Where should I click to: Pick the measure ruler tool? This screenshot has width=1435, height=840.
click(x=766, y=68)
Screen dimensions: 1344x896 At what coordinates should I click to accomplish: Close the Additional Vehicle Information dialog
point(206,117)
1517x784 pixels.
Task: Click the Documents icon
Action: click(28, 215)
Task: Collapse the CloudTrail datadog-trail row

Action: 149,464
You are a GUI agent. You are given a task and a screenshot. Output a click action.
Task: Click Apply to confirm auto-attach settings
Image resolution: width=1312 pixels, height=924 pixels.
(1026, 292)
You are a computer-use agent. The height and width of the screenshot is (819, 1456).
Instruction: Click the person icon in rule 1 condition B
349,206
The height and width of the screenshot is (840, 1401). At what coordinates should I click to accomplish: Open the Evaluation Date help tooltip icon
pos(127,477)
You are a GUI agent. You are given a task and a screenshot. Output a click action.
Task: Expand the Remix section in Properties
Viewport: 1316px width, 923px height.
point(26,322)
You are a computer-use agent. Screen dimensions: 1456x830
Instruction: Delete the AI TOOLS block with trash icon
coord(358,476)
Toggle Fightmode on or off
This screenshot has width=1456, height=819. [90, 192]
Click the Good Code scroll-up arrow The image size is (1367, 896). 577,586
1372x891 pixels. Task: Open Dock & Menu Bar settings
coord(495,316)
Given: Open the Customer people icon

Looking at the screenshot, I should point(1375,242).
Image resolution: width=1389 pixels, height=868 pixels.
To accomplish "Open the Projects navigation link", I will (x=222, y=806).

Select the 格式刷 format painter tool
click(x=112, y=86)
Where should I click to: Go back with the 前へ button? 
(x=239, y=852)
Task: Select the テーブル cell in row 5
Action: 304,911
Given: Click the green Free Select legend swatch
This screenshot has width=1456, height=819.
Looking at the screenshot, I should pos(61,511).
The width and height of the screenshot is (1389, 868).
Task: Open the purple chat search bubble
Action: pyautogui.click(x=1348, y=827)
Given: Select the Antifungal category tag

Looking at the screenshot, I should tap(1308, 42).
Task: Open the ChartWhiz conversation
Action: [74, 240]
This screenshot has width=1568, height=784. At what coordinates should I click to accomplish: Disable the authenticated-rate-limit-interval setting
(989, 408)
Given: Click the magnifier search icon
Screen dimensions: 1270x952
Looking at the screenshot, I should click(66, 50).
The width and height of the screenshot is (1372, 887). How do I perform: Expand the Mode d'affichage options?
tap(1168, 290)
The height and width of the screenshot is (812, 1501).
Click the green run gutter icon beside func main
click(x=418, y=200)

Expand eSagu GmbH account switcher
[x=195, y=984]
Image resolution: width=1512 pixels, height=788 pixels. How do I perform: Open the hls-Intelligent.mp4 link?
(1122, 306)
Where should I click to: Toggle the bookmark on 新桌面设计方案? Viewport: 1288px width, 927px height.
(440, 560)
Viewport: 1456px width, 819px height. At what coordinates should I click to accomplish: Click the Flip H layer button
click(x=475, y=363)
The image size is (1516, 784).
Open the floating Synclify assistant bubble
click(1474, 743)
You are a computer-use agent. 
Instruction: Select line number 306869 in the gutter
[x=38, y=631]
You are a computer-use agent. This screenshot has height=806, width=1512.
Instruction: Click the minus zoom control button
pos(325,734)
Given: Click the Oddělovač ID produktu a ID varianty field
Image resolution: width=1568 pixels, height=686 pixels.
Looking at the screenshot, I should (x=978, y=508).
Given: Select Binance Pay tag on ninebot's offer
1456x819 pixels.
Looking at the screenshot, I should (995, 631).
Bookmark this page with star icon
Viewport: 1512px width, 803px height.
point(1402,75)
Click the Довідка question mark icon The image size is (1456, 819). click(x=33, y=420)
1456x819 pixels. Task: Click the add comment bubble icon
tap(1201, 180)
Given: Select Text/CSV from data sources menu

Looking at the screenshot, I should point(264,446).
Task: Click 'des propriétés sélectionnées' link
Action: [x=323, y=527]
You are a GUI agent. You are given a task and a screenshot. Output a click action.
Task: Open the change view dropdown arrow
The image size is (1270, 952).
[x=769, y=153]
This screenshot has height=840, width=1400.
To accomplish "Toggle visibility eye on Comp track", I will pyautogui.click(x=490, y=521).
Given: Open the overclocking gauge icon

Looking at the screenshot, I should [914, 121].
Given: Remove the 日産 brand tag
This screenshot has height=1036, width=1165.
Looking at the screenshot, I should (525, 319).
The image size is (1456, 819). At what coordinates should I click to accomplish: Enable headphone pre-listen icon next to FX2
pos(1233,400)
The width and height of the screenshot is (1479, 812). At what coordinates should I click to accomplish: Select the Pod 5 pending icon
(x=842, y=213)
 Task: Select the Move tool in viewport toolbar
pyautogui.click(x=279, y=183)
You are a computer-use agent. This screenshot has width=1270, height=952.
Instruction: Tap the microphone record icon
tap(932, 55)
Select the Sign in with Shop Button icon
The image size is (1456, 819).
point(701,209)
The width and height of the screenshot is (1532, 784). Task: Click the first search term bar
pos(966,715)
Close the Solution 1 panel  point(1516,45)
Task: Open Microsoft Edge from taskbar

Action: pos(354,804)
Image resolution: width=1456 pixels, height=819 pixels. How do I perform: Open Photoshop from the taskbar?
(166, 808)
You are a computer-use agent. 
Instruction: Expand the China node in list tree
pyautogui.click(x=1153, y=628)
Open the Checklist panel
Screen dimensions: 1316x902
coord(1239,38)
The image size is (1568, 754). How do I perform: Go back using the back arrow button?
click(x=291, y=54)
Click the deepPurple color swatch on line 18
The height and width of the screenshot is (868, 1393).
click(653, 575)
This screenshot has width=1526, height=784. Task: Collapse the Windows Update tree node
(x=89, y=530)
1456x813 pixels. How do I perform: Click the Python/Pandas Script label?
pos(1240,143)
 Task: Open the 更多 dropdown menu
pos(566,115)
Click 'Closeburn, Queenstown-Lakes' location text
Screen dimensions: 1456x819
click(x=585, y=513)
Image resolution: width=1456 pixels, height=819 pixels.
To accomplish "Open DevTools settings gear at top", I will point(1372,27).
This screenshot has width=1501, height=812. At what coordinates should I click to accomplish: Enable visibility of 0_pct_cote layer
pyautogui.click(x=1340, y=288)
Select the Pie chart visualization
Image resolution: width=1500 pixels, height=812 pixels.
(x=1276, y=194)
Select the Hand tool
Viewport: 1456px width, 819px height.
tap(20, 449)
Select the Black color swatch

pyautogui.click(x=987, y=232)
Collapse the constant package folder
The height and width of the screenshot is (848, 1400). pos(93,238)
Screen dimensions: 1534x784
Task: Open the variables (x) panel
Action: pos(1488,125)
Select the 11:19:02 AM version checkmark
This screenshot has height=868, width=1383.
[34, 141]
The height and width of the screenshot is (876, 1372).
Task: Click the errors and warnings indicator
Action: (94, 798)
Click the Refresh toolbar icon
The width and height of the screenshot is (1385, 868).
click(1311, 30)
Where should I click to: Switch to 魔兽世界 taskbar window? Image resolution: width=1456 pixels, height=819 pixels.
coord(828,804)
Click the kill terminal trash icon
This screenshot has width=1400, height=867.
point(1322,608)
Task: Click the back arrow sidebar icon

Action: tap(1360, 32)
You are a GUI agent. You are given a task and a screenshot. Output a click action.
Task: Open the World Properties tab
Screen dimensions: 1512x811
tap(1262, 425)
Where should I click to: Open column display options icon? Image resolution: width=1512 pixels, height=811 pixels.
------------------------
Find the line with "Toggle Fightmode on or off" in the material above. Reproduce it and each line after it up to and including the line with "Given: Click the green".

## REPLY TO THE EXERCISE
Toggle Fightmode on or off
This screenshot has width=1456, height=819. [90, 192]
Click the Good Code scroll-up arrow The image size is (1367, 896). 577,586
1372x891 pixels. Task: Open Dock & Menu Bar settings
coord(495,316)
Given: Open the Customer people icon

Looking at the screenshot, I should point(1375,242).
Image resolution: width=1389 pixels, height=868 pixels.
To accomplish "Open the Projects navigation link", I will (x=222, y=806).

Select the 格式刷 format painter tool
click(x=112, y=86)
Where should I click to: Go back with the 前へ button? 
(x=239, y=852)
Task: Select the テーブル cell in row 5
Action: 304,911
Given: Click the green Free Select legend swatch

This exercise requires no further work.